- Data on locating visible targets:
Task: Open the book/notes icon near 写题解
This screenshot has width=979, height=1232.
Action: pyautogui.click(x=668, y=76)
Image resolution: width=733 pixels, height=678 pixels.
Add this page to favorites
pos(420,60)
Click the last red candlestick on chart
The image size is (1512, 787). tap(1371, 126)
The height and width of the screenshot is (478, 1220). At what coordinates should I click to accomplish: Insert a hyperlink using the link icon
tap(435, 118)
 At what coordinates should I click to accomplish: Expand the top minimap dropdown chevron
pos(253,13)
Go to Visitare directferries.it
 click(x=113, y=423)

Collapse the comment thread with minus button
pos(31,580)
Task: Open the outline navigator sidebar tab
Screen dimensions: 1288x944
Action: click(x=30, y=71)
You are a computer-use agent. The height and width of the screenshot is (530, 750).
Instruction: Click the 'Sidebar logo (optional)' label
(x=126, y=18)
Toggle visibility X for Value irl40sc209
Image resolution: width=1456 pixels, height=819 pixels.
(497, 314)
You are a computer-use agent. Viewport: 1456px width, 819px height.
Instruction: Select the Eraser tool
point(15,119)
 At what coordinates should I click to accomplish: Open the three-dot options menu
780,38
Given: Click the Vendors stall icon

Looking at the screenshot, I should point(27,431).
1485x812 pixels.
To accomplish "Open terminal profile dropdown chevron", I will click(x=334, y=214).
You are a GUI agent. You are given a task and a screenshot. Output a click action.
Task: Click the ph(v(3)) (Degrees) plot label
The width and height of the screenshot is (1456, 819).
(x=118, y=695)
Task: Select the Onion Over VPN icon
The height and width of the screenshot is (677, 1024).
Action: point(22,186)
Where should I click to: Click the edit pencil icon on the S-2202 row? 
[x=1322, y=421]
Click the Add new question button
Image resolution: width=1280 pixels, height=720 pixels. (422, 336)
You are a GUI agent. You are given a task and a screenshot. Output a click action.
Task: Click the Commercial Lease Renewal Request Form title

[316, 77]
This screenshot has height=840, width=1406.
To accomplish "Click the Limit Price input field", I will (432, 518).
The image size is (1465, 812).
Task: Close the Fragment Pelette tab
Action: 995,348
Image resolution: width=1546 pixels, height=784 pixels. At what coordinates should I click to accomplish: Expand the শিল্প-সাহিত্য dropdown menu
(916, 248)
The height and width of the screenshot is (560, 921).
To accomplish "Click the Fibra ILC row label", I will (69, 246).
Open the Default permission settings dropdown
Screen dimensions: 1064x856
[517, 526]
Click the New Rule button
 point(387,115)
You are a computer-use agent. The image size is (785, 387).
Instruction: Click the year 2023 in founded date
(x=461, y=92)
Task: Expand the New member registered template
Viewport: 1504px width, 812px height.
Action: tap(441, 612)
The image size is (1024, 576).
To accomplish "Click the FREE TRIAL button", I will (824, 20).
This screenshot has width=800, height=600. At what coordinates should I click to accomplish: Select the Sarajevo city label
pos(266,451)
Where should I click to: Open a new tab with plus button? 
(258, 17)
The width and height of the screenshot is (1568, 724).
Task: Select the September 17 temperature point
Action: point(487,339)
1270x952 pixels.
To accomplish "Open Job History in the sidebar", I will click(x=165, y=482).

- EXERCISE DESCRIPTION: Rewrite the part of the data that runs from its start through the line containing "Looking at the", both ends included, replacing "Instruction" with "Directive" and leaving everything else unchanged.

- RESULT FOR THIS TASK:
Task: Open the book/notes icon near 写题解
This screenshot has width=979, height=1232.
Action: pyautogui.click(x=668, y=76)
Image resolution: width=733 pixels, height=678 pixels.
Add this page to favorites
pos(420,60)
Click the last red candlestick on chart
The image size is (1512, 787). tap(1371, 126)
The height and width of the screenshot is (478, 1220). At what coordinates should I click to accomplish: Insert a hyperlink using the link icon
tap(435, 118)
 At what coordinates should I click to accomplish: Expand the top minimap dropdown chevron
pos(253,13)
Go to Visitare directferries.it
 click(x=113, y=423)

Collapse the comment thread with minus button
pos(31,580)
Task: Open the outline navigator sidebar tab
Screen dimensions: 1288x944
Action: click(x=30, y=71)
You are a computer-use agent. The height and width of the screenshot is (530, 750).
Directive: Click the 'Sidebar logo (optional)' label
(x=126, y=18)
Toggle visibility X for Value irl40sc209
Image resolution: width=1456 pixels, height=819 pixels.
(497, 314)
You are a computer-use agent. Viewport: 1456px width, 819px height.
Directive: Select the Eraser tool
point(15,119)
 At what coordinates should I click to accomplish: Open the three-dot options menu
780,38
Given: Click the Vendors stall icon

Looking at the screenshot, I should point(27,431).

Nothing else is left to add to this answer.